TASK
Count the lines below containing "target". Number only.

RAW DATA

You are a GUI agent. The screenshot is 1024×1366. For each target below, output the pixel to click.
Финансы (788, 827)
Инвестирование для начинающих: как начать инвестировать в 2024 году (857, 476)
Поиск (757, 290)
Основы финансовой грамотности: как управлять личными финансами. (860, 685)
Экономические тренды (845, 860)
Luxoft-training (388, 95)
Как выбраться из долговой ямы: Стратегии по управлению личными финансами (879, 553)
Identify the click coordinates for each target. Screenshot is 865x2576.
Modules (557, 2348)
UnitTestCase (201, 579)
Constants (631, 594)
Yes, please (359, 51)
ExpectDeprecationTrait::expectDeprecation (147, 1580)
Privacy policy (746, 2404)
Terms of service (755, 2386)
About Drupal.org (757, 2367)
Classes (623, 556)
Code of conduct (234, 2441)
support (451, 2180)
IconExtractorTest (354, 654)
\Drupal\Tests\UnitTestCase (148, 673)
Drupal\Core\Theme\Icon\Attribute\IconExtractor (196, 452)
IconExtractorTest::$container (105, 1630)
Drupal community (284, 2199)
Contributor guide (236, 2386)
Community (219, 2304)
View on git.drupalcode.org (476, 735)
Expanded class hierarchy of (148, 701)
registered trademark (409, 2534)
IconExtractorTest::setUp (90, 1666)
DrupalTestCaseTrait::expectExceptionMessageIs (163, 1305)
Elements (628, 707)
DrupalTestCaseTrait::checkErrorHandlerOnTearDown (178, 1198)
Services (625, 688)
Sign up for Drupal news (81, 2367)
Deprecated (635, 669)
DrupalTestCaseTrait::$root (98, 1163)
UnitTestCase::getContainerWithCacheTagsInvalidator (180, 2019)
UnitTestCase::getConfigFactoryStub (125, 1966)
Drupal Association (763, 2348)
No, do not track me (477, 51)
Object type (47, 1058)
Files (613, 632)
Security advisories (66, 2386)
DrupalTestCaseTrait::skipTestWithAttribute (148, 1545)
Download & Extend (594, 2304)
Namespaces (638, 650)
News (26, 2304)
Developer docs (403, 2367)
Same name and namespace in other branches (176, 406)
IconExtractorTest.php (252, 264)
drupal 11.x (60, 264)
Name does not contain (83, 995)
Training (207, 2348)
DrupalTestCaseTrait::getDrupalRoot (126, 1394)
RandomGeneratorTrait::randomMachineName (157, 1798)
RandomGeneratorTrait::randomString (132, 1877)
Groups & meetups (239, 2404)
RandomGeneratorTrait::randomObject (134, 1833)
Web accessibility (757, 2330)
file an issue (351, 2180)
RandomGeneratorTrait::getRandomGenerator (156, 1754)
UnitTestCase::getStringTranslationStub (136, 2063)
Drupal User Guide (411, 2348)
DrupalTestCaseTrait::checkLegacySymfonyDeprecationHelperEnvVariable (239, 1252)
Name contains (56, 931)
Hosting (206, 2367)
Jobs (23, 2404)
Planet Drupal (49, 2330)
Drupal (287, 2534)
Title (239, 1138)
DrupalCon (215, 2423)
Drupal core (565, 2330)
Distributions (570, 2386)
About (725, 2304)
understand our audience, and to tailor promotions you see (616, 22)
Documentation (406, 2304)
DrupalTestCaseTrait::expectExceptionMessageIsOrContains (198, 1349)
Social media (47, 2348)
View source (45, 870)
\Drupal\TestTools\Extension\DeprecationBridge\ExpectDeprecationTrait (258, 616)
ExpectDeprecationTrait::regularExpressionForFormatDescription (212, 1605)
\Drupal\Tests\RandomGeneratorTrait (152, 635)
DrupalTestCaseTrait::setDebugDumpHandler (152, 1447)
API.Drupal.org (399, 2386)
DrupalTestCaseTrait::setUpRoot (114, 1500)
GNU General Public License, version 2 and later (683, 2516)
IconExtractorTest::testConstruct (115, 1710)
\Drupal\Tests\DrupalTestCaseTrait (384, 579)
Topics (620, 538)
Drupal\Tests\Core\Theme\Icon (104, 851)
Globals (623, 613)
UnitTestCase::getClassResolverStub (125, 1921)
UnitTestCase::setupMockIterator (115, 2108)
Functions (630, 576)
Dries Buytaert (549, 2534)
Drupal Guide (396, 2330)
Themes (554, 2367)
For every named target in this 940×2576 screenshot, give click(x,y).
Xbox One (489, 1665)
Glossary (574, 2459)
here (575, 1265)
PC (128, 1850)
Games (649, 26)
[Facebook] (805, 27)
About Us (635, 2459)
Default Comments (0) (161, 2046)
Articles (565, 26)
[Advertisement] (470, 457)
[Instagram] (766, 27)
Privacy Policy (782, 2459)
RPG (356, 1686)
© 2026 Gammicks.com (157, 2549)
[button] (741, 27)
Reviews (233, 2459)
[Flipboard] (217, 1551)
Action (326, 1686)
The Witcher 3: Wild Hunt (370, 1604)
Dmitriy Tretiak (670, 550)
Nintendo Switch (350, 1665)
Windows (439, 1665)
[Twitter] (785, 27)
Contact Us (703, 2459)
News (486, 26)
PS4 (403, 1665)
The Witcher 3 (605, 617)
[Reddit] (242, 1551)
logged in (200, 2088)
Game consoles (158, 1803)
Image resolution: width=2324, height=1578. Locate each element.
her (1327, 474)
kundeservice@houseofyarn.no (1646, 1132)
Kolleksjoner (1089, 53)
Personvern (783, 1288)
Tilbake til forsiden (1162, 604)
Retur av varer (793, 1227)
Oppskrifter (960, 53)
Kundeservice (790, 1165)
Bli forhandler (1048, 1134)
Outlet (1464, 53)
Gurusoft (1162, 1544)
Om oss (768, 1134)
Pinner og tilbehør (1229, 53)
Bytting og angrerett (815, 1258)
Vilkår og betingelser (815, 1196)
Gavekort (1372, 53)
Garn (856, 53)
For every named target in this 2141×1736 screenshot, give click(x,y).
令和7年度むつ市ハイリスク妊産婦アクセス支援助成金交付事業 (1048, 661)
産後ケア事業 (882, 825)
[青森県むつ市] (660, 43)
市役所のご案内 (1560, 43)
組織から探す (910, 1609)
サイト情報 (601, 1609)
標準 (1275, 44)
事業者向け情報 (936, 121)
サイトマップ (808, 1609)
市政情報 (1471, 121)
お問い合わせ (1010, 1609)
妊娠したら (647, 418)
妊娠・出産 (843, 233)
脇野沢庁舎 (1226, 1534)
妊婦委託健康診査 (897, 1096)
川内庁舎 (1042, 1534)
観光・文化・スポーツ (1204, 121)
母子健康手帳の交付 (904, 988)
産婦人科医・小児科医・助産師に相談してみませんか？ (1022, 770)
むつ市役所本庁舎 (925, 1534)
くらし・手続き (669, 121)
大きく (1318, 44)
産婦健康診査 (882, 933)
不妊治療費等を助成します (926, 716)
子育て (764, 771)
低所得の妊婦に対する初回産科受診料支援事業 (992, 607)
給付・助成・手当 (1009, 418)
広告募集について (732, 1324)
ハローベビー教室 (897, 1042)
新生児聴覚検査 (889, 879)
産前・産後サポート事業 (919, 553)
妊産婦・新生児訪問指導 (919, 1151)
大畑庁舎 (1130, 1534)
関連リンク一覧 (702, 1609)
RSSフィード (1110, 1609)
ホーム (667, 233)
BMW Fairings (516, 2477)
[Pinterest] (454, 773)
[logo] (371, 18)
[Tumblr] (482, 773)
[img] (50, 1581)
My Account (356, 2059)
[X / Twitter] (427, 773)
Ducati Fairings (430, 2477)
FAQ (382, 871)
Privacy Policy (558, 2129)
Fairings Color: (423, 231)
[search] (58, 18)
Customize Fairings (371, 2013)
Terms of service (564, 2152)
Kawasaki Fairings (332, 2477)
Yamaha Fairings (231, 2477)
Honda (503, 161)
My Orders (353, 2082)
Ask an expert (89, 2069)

SOLUTION TO THE EXERCISE
4